Rap1GAP抑制惡性黑色素瘤血管形成作用機制的探討

血管形成是惡性黑色素瘤（Malignant melanoma，MM）生長及轉移的病理基礎和重要條件，如何抑制MM血管形成是目前亟待突破的關鍵問題。申報者在原有Rap1GAP抑制MM細胞作用研究的基礎上，進一步發現Rap1GAP過表達抑制MM細胞VEGF和bFGF表達以及外源性VEGF誘導的MM內皮細胞移行和Rap1活性;MM內皮細胞Rap1GAP表達降低，基因啟動子過甲基化,類毛細血管形成增加;抗TGF-beta抗體或DNA甲基轉移酶抑制劑使沉默的MM內皮細胞Rap1GAP重新表達，從而抑制該細胞移行。據此，申報者推測，Rap1GAP及其基因啟動子甲基化對MM血管形成的作用是影響MM生長和轉移的重要因素。本課題將延伸申報者前期實驗，對此作進一步深入研究，從而為深入闡明和理解Rap1GAP作為可能的抑癌基因在MM生長及轉移中的作用及其機制，為設計以Rap1GAP為靶標的治療策略提供理論依據。

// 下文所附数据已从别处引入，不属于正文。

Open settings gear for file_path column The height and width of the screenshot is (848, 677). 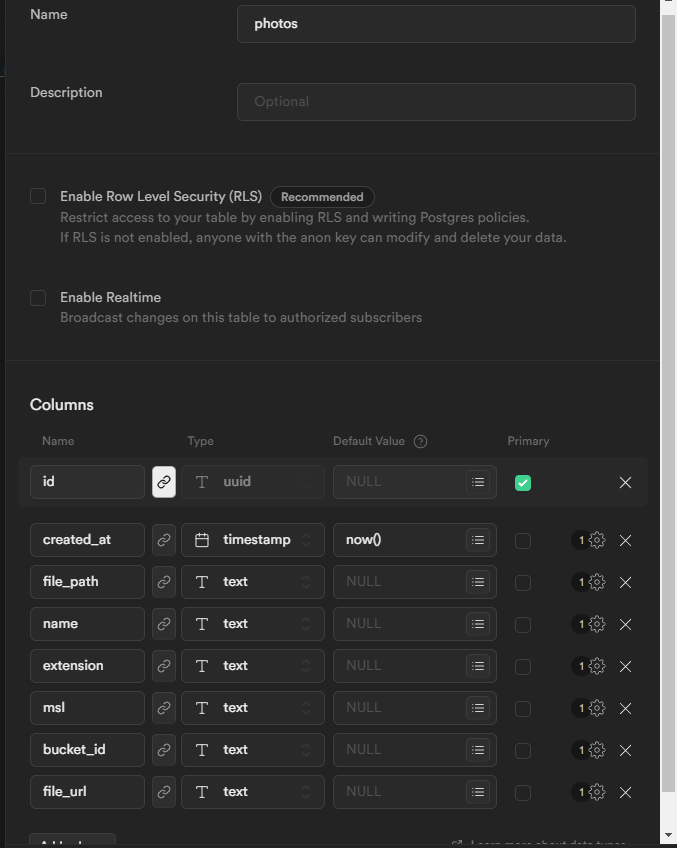coord(597,582)
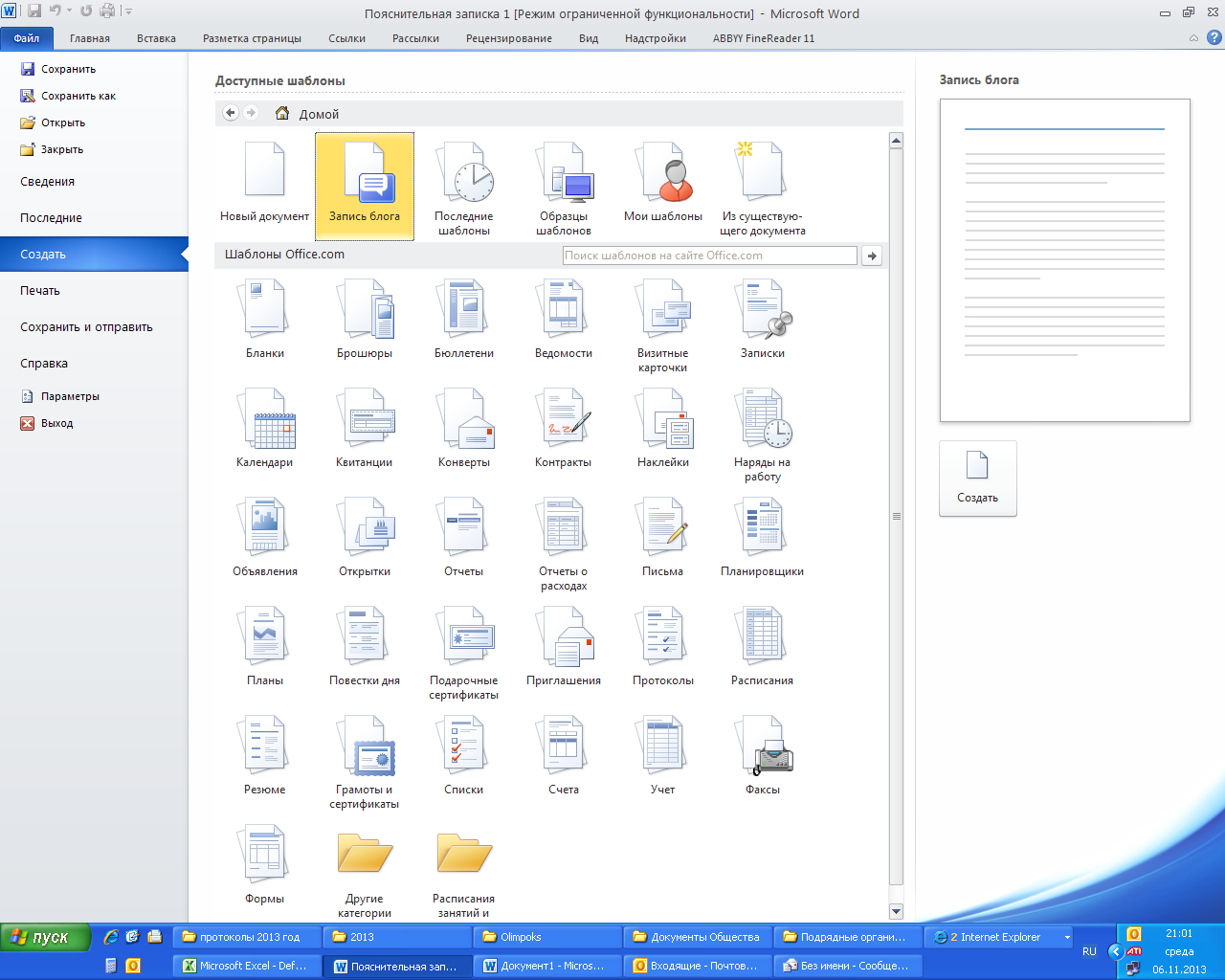Click the template list scroll down arrow

(896, 911)
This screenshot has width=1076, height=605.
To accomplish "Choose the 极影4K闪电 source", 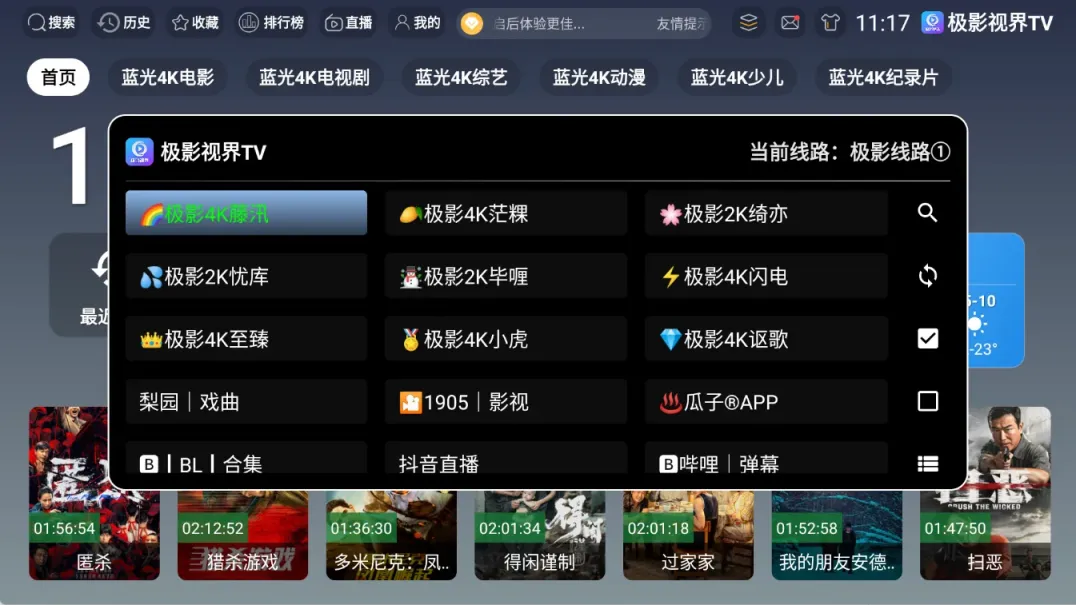I will coord(766,276).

一．項目的完成情況 通過研究小組三年時間的合作與努力工作，本課題研究內容已基本完成，已發表SCI文章1篇，另有三篇已分別投寄相應期刊，同時還在整理、完善、分析其它資料用於文章發表。 二.成果 研究內容緊密圍繞課題研究要點進行，探討Rap1GAP抑制惡性黑色素瘤（MM）組織中血管新生及其機制，腫瘤微環境對MM內皮細胞生物學行為以及Rap1GAP表達的影響。結果顯示：1. 在人臍靜脈內皮細胞（HUVEC），Rap1GAP過表達抑制ERK磷酸化和Akt磷酸化以及細胞增生和遷移，並通過ERK和/或Akt途徑抑制VEGF誘導的HUVEC增生； 2. 在MM細胞，Rap1GAP過表達抑制VEGF表達，並通過抑制ERK磷酸化，抑制Rap1特異性激動劑，8CPT-2’OMe-cAMP，誘導的VEGF表達；並通過抑制Akt磷酸化，抑制8CPT-2’OMe-cAMP誘導的bFGF表達，表明Rap1GAP通過ERK信號途徑抑制VEGF表達以及通過Akt信號途徑抑制bFGF表達；3. 外源性的VEGF誘導MM細胞增生和遷移。ERK抑制劑， PD98059或PI3K 抑制劑，LY294002，阻斷了VEGF的這一作用，與Rap1GAP轉染後Rap1GAP過表達抑制VEGF誘導的Rap1GTP，ERK磷酸化和Akt磷酸化，降低VEGF誘導的MM細胞增生和遷移的作用類似。此外，Rap1GAP過表達還增加VEGF抑制的促細胞凋亡蛋白caspase3和caspase9表達，抑制VEGF誘導的細胞周期蛋白，cycling D1表達，以及VEGF誘導的基質金屬蛋白酶-2和-9的活性；4. 在體內，Rap1GAP通過抑制VEGF和/或bFGF的表達，使MM組織中內皮細胞增生降低，微血管密度減少，從而抑制MM生長；5. 與正常黑色素細胞比較，MM細胞合成、分泌TGF-β增加，而TGF-β刺激MM內皮細胞（MMEC） DNA甲基化轉移酶表達，增加Rap1GAP啟動子甲基化，使Rap1GAP表達減少，促進MMEC增生和遷移；此外，Rap1GAP過表達通過抑制Akt磷酸化, 抑制MMEC表達VEGF和bFGF。 總之，我們的結果證實，Rap1GAP抑制MM血管新生，為深入理解Rap1GAP作為抑癌基因，抑制MM生長和轉移的作用機理，為設計以Rap1GAP為靶標的MM治療策略進一步提供了理論依據。